> [What you will do]: Scan the records beneath this line for the line holding "1 855 832-9360 (236, 2479)" and the line holding "December 2017 (376, 1556)", then transcribe exactly those two and all lines between.

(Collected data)
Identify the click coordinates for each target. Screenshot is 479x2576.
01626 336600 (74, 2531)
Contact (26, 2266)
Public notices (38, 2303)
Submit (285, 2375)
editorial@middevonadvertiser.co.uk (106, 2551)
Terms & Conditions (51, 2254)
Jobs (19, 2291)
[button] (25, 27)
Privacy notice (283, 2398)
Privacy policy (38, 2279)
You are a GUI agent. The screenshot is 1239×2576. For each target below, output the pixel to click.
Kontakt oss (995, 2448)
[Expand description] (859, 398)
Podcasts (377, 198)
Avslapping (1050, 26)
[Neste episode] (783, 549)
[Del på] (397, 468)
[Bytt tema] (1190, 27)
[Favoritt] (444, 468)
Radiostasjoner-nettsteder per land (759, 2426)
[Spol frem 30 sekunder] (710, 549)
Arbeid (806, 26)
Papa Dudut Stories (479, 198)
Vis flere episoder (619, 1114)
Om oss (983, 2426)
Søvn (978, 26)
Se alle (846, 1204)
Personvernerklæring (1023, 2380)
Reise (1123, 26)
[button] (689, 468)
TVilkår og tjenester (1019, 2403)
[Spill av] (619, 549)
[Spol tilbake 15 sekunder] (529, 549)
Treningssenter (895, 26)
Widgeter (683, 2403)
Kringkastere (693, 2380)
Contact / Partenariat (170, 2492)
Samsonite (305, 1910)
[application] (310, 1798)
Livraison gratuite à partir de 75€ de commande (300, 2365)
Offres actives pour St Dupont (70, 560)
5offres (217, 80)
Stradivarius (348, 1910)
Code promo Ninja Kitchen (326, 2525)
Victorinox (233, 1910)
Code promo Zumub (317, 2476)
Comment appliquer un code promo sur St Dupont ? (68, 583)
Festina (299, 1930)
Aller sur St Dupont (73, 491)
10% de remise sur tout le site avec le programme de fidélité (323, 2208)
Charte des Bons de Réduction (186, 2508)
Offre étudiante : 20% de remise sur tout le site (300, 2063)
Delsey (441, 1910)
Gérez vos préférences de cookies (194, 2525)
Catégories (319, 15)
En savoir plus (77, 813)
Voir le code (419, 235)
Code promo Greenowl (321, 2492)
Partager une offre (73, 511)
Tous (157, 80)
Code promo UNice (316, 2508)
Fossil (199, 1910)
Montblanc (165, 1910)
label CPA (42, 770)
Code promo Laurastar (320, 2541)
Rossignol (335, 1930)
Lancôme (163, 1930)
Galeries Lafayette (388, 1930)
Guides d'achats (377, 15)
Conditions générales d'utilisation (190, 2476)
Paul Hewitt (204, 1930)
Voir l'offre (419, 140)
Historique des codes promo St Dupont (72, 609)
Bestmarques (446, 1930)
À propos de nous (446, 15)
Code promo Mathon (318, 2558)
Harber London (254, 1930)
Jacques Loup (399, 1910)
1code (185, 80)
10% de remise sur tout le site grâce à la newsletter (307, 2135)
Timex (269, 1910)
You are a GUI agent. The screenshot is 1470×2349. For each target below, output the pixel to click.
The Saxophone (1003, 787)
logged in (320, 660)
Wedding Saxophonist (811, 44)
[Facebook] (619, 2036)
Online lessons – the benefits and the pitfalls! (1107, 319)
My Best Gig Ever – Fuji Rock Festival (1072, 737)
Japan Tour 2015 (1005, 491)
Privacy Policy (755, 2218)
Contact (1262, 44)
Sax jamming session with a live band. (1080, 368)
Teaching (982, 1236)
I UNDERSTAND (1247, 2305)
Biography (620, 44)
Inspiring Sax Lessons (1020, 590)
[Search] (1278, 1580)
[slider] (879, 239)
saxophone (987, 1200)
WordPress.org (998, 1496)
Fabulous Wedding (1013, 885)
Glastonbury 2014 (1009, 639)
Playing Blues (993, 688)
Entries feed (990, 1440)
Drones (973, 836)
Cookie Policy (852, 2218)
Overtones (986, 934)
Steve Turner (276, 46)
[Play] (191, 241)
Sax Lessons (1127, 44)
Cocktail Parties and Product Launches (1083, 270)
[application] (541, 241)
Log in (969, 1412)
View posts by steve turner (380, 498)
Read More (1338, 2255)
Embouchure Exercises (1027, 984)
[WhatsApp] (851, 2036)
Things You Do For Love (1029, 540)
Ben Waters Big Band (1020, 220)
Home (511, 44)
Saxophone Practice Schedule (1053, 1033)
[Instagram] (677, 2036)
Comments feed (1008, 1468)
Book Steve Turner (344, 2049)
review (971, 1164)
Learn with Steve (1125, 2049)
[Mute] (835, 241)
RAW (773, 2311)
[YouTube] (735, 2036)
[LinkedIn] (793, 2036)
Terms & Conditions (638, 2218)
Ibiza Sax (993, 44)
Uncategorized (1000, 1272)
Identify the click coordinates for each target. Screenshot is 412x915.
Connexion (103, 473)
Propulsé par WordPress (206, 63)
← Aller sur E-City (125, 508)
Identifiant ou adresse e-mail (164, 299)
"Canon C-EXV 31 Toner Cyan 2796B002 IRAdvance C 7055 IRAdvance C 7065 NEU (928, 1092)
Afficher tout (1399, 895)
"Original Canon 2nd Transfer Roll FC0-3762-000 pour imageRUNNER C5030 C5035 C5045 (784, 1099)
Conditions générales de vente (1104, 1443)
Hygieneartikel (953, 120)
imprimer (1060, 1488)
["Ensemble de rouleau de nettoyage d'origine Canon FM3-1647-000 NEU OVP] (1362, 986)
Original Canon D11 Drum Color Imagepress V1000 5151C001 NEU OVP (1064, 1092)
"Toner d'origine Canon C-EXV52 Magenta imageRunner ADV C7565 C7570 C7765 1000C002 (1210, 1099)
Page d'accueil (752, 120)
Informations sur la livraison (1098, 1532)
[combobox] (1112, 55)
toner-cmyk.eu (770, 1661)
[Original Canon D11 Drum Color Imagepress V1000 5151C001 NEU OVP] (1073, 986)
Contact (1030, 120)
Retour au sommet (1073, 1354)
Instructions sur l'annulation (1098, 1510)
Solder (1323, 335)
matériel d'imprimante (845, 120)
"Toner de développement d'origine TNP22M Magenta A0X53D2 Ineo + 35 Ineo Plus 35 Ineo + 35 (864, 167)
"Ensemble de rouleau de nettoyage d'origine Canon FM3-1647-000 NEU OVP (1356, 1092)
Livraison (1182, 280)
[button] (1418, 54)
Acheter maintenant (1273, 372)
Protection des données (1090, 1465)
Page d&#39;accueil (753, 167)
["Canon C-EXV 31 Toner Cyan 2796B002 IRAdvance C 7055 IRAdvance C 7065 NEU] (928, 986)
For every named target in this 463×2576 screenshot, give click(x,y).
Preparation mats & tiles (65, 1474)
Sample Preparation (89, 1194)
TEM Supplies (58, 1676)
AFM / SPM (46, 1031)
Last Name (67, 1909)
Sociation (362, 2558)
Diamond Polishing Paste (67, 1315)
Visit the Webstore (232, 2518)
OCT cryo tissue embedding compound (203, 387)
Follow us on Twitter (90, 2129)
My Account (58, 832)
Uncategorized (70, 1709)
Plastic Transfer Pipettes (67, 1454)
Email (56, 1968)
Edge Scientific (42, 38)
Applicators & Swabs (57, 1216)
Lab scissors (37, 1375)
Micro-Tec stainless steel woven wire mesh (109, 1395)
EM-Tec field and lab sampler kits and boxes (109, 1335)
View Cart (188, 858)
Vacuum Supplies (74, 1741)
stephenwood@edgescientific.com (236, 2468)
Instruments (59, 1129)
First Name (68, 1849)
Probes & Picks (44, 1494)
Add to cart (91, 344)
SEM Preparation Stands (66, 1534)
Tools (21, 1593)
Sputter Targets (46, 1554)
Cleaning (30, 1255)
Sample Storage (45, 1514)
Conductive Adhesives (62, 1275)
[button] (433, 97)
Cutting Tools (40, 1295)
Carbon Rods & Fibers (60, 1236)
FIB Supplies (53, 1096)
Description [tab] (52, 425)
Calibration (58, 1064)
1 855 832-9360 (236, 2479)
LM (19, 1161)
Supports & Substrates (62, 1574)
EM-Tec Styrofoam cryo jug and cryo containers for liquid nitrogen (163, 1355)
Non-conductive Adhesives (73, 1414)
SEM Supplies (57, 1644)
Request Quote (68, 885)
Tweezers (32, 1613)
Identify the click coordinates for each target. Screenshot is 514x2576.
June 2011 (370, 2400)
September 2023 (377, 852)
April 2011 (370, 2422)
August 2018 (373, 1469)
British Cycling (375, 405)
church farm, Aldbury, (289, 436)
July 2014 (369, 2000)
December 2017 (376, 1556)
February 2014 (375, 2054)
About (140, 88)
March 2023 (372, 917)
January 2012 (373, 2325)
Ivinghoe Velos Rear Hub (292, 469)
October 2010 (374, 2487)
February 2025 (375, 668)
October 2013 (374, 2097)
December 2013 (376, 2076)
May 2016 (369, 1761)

> [Result of the exercise]:
1 855 832-9360 (236, 2479)
LM (19, 1161)
Supports & Substrates (62, 1574)
EM-Tec Styrofoam cryo jug and cryo containers for liquid nitrogen (163, 1355)
Non-conductive Adhesives (73, 1414)
SEM Supplies (57, 1644)
Request Quote (68, 885)
Tweezers (32, 1613)
Identify the click coordinates for each target. Screenshot is 514x2576.
June 2011 (370, 2400)
September 2023 (377, 852)
April 2011 (370, 2422)
August 2018 (373, 1469)
British Cycling (375, 405)
church farm, Aldbury, (289, 436)
July 2014 (369, 2000)
December 2017 (376, 1556)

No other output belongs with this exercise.